* [EXERCISE TASK] Please reproduce the material below verbatim, starting at the line that contains "Task: Switch to the Reference tab" and ending at the line that contains "click(x=83, y=6)", with both of those lines included.

>> begin

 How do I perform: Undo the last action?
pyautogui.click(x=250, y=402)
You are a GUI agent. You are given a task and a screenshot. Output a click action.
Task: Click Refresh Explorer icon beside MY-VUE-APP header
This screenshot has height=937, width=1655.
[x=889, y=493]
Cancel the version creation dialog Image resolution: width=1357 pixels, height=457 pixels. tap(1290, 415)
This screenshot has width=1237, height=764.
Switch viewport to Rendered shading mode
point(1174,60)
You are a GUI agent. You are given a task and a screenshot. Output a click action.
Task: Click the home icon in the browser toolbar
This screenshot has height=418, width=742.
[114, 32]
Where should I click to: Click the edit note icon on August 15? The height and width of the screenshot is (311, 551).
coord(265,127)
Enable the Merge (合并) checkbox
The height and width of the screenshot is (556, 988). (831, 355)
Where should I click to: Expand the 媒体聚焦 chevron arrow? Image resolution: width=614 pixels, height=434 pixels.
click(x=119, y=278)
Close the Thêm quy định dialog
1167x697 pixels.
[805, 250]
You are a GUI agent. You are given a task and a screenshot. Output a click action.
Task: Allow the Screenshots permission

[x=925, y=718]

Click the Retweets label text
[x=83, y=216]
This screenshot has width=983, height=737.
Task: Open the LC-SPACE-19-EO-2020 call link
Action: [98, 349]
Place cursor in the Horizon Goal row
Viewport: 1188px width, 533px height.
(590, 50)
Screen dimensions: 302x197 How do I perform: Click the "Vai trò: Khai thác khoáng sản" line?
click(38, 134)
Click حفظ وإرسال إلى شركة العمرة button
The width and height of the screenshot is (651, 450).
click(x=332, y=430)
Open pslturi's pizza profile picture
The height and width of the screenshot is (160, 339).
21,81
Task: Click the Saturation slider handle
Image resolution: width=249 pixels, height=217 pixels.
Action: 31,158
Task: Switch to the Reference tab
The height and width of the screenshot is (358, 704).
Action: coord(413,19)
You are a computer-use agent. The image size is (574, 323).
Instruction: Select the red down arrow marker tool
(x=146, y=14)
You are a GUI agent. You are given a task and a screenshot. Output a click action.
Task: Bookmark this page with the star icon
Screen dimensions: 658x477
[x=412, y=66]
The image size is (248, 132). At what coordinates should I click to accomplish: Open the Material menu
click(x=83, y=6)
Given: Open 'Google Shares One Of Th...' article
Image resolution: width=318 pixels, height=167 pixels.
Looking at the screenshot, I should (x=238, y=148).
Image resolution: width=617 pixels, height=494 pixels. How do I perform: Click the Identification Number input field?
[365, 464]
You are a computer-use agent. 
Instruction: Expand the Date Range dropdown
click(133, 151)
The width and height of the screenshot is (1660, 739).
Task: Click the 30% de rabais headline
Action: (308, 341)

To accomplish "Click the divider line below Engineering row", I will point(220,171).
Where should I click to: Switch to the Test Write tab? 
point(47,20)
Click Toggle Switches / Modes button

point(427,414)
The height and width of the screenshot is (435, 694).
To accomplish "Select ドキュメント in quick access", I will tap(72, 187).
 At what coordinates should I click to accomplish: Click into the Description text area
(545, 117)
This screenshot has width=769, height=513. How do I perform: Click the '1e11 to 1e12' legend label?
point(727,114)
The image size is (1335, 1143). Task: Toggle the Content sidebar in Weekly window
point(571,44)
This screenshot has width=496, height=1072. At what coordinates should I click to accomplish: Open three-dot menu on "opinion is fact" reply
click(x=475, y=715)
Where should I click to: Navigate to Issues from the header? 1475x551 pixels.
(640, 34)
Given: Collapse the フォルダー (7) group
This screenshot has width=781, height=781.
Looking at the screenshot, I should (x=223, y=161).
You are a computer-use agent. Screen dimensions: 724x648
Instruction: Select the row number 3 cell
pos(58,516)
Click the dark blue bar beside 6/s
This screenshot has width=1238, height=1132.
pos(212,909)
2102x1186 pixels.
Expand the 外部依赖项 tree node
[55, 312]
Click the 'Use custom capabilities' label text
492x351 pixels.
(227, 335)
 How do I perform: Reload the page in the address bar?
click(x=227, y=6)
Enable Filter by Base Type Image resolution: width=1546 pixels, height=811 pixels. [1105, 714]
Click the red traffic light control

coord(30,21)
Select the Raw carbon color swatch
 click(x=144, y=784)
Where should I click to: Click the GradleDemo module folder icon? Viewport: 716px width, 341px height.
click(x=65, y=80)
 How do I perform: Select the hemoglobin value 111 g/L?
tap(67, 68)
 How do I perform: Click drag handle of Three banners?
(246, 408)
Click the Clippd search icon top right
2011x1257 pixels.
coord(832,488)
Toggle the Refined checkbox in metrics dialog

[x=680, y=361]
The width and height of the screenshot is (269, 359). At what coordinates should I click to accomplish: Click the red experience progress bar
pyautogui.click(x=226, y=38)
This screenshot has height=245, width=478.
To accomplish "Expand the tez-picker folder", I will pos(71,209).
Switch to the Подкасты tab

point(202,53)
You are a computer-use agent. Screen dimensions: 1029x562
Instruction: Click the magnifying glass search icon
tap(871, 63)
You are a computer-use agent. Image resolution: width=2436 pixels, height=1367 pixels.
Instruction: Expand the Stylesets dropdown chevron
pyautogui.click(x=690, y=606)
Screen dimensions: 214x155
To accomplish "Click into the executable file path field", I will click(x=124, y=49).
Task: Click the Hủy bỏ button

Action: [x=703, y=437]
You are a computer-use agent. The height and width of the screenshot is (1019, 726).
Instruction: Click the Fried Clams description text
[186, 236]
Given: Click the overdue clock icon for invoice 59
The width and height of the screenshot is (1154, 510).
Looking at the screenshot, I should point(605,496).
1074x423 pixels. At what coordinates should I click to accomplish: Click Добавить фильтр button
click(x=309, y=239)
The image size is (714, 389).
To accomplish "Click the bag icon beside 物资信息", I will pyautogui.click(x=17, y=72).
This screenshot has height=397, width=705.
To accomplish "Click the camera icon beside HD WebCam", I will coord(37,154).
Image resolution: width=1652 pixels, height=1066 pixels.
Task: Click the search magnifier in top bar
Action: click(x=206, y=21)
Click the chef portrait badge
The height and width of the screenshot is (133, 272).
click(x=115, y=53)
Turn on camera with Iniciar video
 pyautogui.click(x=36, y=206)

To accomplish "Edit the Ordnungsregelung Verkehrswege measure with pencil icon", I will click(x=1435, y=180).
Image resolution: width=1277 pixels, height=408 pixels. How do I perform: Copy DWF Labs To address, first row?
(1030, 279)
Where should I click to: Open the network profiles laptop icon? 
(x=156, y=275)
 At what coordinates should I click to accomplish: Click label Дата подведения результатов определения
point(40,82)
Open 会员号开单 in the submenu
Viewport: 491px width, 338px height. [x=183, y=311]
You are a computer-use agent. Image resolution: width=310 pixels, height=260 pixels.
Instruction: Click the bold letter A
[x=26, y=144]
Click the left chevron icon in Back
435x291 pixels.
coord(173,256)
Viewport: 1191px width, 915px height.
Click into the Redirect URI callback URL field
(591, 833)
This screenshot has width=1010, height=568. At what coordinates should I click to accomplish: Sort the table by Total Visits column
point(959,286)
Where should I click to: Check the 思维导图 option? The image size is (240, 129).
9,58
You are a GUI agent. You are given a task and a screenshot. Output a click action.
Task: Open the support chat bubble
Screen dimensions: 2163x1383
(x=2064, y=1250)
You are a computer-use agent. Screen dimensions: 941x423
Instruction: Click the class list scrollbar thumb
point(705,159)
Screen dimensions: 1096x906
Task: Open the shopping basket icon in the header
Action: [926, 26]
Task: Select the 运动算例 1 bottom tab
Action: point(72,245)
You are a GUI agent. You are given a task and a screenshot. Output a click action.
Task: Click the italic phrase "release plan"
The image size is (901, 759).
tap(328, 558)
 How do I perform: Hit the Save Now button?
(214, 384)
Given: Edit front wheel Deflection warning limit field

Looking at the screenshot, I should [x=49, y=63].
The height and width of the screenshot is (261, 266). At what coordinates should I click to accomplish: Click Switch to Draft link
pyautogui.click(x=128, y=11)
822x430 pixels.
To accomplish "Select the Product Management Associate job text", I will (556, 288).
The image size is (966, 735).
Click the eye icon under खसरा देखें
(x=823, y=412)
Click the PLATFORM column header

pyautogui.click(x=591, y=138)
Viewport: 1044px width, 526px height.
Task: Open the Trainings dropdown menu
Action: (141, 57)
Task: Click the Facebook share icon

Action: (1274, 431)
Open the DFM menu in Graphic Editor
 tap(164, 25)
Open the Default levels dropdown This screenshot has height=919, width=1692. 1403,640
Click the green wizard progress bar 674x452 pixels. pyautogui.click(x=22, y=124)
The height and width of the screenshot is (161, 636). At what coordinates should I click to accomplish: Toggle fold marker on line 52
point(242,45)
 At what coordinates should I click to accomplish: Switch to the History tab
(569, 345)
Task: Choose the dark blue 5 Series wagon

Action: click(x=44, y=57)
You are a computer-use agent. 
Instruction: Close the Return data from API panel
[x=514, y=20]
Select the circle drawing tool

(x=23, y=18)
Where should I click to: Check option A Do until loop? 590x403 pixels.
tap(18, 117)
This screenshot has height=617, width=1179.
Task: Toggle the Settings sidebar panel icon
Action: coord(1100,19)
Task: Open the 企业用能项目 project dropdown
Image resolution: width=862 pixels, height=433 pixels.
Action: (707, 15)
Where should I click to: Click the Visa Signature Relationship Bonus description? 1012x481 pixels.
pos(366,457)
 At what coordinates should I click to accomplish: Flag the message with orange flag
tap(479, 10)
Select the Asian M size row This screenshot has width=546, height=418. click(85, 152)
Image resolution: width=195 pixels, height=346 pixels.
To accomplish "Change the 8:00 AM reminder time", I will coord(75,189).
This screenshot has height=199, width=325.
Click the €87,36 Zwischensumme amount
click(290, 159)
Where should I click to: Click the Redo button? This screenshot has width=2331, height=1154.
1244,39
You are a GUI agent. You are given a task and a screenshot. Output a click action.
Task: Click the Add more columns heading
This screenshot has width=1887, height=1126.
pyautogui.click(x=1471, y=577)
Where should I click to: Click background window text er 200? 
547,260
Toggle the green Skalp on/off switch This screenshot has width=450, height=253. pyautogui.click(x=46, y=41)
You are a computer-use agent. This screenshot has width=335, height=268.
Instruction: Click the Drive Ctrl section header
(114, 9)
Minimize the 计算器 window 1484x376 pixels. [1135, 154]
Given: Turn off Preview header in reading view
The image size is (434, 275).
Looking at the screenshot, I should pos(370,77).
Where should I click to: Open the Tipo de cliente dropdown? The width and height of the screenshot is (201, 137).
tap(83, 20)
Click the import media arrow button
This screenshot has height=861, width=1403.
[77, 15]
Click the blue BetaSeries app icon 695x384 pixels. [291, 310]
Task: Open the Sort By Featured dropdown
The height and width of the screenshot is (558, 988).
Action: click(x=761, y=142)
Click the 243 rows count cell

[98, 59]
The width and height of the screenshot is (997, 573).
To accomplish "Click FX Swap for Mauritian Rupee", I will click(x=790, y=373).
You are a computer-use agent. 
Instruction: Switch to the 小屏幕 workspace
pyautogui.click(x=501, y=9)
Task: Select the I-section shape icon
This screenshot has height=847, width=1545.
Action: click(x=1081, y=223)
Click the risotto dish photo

>> end

* [ANSWER BELOW]
Task: Switch to the Reference tab
The height and width of the screenshot is (358, 704).
Action: coord(413,19)
You are a computer-use agent. The image size is (574, 323).
Instruction: Select the red down arrow marker tool
(x=146, y=14)
You are a GUI agent. You are given a task and a screenshot. Output a click action.
Task: Bookmark this page with the star icon
Screen dimensions: 658x477
[x=412, y=66]
The image size is (248, 132). At what coordinates should I click to accomplish: Open the Material menu
click(x=83, y=6)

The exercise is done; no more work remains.